1- Le pessimisme vis-à-vis de la reprise de l’économie mondiale
Les réunions du G20 tant à Londres qu’à Pittsburg ne se sont pas attaqués aux fondamentaux de la crise car au lendemain de l’éclatement de la crise des prêts hypothécaires en aout 2007 avec le point culminant au mois d’octobre 2008 comment ne pas rappeler la crise d’octobre 1929 qui atteint son pont culminant en 1935/1936 c’est-à-dire 5/6 années après du fait des politiques désordonnées protectionnistes (existant des solidarités entre crise économique, crise sociale et crise politique avec l’avènement de régimes fachistes), avec des similitudes, dominance de la sphère financière sur la sphère réelle, distorsion entre les salaires et les profits(endettement), mais également des différences du fait de l’interdépendance accrue des économies et la naissance de pays émergents.

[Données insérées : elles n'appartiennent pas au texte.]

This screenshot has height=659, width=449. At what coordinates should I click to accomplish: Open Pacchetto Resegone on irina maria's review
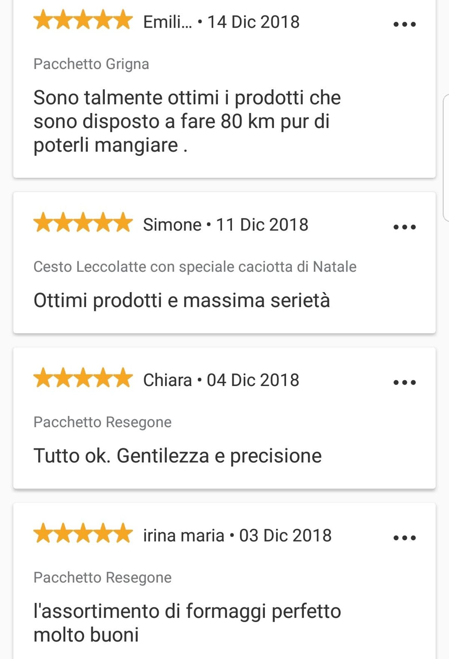point(103,577)
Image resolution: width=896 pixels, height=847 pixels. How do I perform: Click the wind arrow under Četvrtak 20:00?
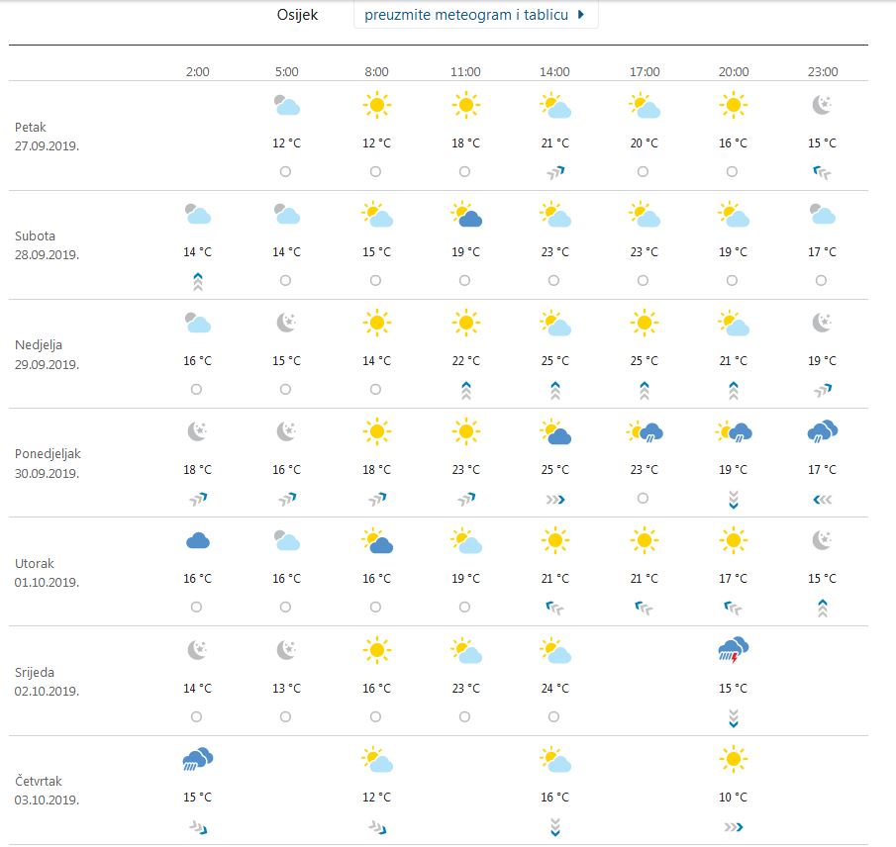click(x=734, y=826)
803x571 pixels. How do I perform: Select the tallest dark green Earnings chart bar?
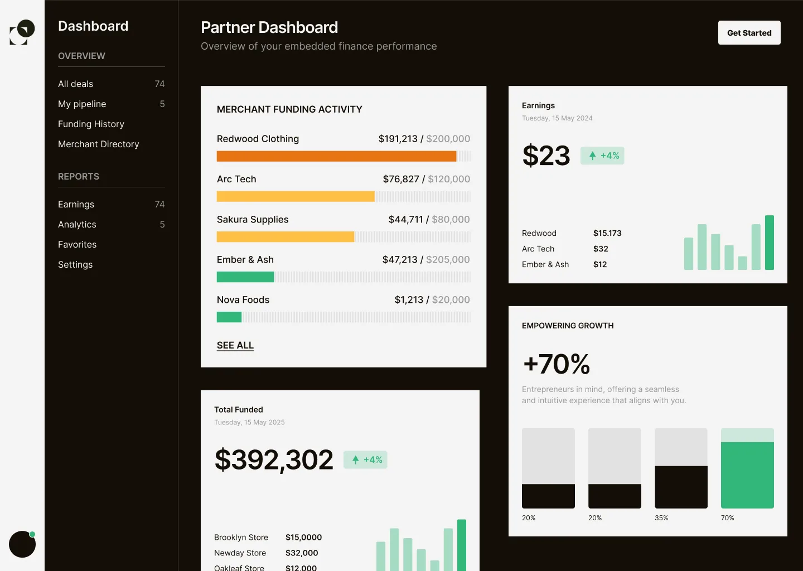769,243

Dans son rapport publié courant janvier 2010, la banque mondiale (BM) note que le pire de la crise financière est derrière nous et la reprise économique mondiale est en cours, mais que cette reprise est fragile, l’ampleur globale de la reprise et sa durabilité dépendant du redressement de la demande des ménages et des entreprises sur les prochains trimestres 2010/2011. Selon la BM, on ne peut cependant pas exclure l’hypothèse d’une rechute en 2011, s’il advenait que la dépense publique se ralentisse et que la croissance ne soit pas reprise par l’entreprise privée, la croissance dans ce cas devant ralentir au second semestre 2010 à mesure de l’atténuation de l’impact des mesures de relance budgétaires et monétaires sur la croissance et de la fin du cycle des stocks actuel.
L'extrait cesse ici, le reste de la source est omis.